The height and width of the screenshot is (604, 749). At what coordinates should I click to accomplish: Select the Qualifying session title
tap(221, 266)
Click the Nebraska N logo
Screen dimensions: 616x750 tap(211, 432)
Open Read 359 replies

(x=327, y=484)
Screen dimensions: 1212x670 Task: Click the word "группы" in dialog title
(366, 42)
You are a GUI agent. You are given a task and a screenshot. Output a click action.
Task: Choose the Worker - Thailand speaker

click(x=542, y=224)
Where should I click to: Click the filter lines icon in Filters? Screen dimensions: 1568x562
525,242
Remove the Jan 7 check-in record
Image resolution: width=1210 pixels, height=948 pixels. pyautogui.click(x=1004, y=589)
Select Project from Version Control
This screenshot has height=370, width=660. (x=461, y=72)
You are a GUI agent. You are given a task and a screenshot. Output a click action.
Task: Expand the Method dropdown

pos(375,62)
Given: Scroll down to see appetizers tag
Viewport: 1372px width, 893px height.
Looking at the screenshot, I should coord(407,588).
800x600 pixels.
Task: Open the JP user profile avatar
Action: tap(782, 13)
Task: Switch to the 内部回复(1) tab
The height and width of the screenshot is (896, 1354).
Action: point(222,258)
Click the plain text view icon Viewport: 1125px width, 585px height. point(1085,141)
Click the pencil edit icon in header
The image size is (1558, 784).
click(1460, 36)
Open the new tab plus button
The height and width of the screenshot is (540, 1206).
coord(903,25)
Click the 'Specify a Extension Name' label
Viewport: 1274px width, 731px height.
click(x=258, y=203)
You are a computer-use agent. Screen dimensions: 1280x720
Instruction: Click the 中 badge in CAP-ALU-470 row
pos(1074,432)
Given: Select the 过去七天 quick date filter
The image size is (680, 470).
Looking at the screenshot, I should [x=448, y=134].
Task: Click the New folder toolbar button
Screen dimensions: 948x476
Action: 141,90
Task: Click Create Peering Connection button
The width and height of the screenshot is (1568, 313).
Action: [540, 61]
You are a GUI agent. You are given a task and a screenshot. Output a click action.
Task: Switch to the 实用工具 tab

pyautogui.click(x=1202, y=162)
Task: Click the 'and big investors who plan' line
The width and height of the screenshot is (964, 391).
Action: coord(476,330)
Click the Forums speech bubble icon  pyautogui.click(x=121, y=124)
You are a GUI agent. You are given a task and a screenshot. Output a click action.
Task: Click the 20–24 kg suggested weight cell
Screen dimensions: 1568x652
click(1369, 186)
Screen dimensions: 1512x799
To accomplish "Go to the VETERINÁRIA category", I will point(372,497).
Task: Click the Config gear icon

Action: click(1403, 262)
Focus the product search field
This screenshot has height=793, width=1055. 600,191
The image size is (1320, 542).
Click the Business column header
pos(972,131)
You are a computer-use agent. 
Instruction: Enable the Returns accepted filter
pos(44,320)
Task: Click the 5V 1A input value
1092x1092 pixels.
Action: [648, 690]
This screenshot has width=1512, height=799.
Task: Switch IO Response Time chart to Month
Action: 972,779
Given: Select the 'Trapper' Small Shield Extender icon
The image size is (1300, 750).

YOUR GOAL = Look through the listing above and copy each line with the word "computer" in it.

RESULT OF THIS EXERCISE =
You are a computer-use agent. Screen dimensions: 1280x720
You are a computer-use agent. 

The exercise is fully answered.